Why People Use Curses and Witchcraft to Harm Others.

Tanzania, like many African countries, has cultural beliefs that encompass witchcraft and supernatural forces. Some communities hold beliefs in witches or sorcery and may attribute unexplained phenomena or illnesses to witchcraft, leading to accusations against individuals.

A talisman called Gurudumu

People who possess unique physical characteristics or exhibit behaviors that deviate from the norm may be viewed with suspicion. These differences can be misunderstood and associated with witchcraft or supernatural powers, resulting in accusations.

Unfounded accusations of witchcraft can be motivated by economic factors. Individuals may falsely accuse others of witchcraft to gain personal or financial benefits, such as acquiring property, land, or inheritance.

Curses and witchcraft are used as a means of seeking revenge or causing harm in response to personal conflicts or grievances. When individuals feel wronged or believe they have been treated unfairly, they may turn to these practices as a way to retaliate against those they perceive as their enemies.
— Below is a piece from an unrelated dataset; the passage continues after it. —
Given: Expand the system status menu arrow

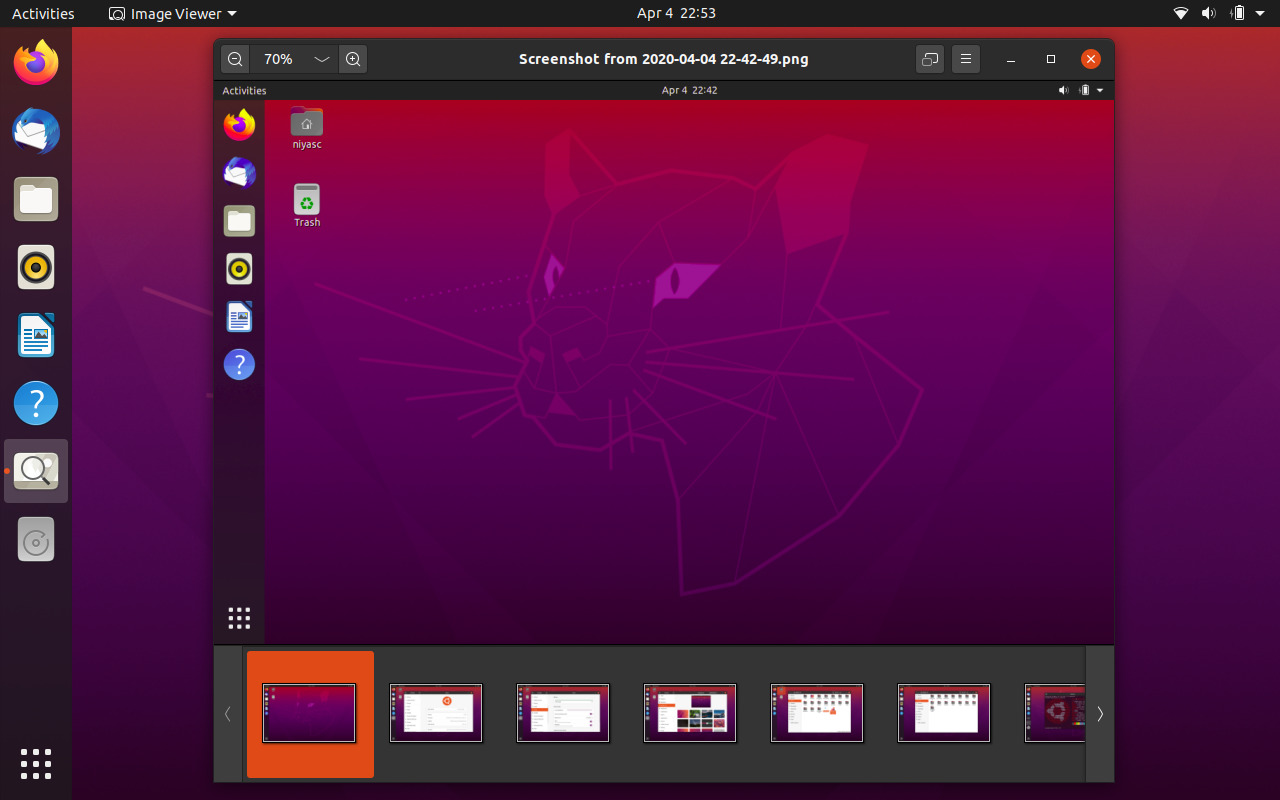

Moreover individuals may use curses and witchcraft to exert control or manipulate others. By instilling fear, superstition, or a sense of vulnerability, they aim to gain power or dominance over their intended targets. This can be driven by personal gain, jealousy, or a desire to assert control over others.

Belief in curses such as may the devil take your bones and witchcraft often arises from a genuine fear or belief in supernatural forces. These beliefs may be deeply ingrained in cultural or religious traditions, leading individuals to perceive curses and witchcraft as real and potent forces capable of causing harm.